American culture has this paradox: we say the Civil War is over and that we live amongst ourselves in peace; yet judging by the number of gun deaths here, a foreigner may be hard-pressed to say there is not a war underway.

Is politics really war without bloodshed, or are there bodies in the streets? Why are these deaths not shown on the news like the faces of soldiers brought home from Iraq in flag-draped coffins?

I would argue that cultural diversity contributes to much of the beauty in American society. I would also argue that it continues to contribute to much sadness. I will not argue for a beauty of sadness, but I will speak to the transformative power of sadness, and for the nobility of a just struggle.

The democratic struggle begins and ends with a voice; the interim need not see bloodshed, but too often does. What is the struggle of democracy, if not to end political bloodshed?

Too many of our political struggles end in complacency: polarization in American politics is a rhetorical illusion, which suggests that, for example, Democrats and Republicans exist at opposite ends of a continuum. Yet these two parties encapsulate the diversity of neither American culture nor American politics. There should be not one black party, but multiple; not one conservative voice, but many; and many revolutionary voices to define the centrism of their parties.

The United States of America is a republican democracy, with constituencies that believe in fiscal conservatism, liberalism, communism, and anarchism. Those constituencies interested in the pure pursuit of power leverage their influence to engineer self-reinforcing social systems, such that most citizens can only participate in politics if they vote to reinforce the illusion of polarity.

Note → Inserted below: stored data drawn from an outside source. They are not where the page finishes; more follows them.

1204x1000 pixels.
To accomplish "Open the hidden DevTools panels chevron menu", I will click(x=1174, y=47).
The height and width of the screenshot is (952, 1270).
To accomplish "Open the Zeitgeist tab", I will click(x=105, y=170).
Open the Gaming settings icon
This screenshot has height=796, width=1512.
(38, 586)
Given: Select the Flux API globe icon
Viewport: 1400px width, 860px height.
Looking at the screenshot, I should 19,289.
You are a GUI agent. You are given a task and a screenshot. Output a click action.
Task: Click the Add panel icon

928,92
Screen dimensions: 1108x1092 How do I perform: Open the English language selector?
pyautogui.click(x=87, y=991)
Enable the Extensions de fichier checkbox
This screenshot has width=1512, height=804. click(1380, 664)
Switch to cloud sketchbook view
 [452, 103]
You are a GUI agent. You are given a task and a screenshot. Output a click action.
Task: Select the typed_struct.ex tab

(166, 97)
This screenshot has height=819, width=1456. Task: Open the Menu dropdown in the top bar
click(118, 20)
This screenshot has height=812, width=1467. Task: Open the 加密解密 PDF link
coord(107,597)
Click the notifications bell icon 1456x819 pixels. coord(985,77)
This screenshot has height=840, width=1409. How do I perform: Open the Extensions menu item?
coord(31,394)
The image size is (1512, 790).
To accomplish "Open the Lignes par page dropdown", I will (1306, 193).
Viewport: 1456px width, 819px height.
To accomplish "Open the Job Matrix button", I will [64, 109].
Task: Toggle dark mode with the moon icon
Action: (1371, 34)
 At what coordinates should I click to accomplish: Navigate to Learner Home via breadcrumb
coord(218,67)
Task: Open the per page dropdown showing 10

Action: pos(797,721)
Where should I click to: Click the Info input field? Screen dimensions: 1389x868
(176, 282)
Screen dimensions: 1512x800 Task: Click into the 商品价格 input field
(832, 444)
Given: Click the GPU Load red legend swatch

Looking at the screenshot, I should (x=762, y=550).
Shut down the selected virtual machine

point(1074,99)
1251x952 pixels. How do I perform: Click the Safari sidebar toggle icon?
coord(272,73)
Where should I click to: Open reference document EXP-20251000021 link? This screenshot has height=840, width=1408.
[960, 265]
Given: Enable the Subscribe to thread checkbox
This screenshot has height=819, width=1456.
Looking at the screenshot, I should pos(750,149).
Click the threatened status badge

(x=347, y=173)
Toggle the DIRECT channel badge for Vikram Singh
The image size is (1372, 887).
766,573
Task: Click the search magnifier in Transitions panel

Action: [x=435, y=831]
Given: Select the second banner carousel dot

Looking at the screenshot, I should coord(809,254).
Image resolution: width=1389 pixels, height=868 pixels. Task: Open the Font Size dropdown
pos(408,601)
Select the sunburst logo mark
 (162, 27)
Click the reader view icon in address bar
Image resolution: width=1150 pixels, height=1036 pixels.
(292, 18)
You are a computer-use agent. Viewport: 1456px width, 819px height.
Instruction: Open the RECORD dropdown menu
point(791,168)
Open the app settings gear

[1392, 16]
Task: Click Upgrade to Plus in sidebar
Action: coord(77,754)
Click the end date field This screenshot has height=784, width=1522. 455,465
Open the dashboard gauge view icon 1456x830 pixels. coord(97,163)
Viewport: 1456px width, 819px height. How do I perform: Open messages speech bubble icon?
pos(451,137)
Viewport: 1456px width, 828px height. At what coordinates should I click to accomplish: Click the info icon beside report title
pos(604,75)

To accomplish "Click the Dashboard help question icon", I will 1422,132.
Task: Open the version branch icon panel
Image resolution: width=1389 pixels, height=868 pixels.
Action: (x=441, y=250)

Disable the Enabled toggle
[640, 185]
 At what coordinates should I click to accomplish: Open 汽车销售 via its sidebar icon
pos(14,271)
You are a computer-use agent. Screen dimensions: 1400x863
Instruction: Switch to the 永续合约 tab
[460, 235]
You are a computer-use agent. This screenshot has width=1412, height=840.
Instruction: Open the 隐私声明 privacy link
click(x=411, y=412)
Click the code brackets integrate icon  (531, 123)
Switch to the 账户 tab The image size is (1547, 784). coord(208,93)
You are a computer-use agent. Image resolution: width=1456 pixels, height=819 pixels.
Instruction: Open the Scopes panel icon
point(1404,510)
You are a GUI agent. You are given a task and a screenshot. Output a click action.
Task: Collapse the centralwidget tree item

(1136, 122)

Our government collects so much information about us, and makes so many decisions based on derivative information, that the Democrat/Republican/Yes/No vote we are offered (depending on the most popular spin) is drowned out by all the other votes we make with our consumer habits. It seems to me that if we had a greater number of viable parties in our politics, we could express more articulately what we would like to see in our government. Politics could become a forum for popular discourse, rather than an elitist form of oppression.

But democracy starts and ends with the people, and a diverse body politic is not something a government can give a people, like a government might give people safe food, national security, or roads.

This election season, Americans have a number of viable candidates seeking the Presidency. If John Edwards, Barack Obama, Hillary Clinton, John McCain, Ron Paul, and Mike Huckabee stopped competing for candidacy under the same two parties, and sought instead to represent other parties in our upcoming Presidential election, Americans could use their votes to help create viable third parties. A third party candidate only needs to earn 5% of the vote in a Presidential election to qualify for federal matching funds the following season. Viable third parties could create a situation where, if a candidate wins the Presidency with one third of the popular vote, the President will have no choice but to cooperate with other constituencies in order to get anything done. If we continue under our current two-party system, we have rule not by the majority, but by the handful of Representatives willing to vote across party lines.

Perhaps a vote should be viewed as an investment in democracy rather than as a payday wad to blow uptown. A vote for a third party candidate is an investment in American cultural and political diversity. If you don't vote at all, the government won't hear what you have to say.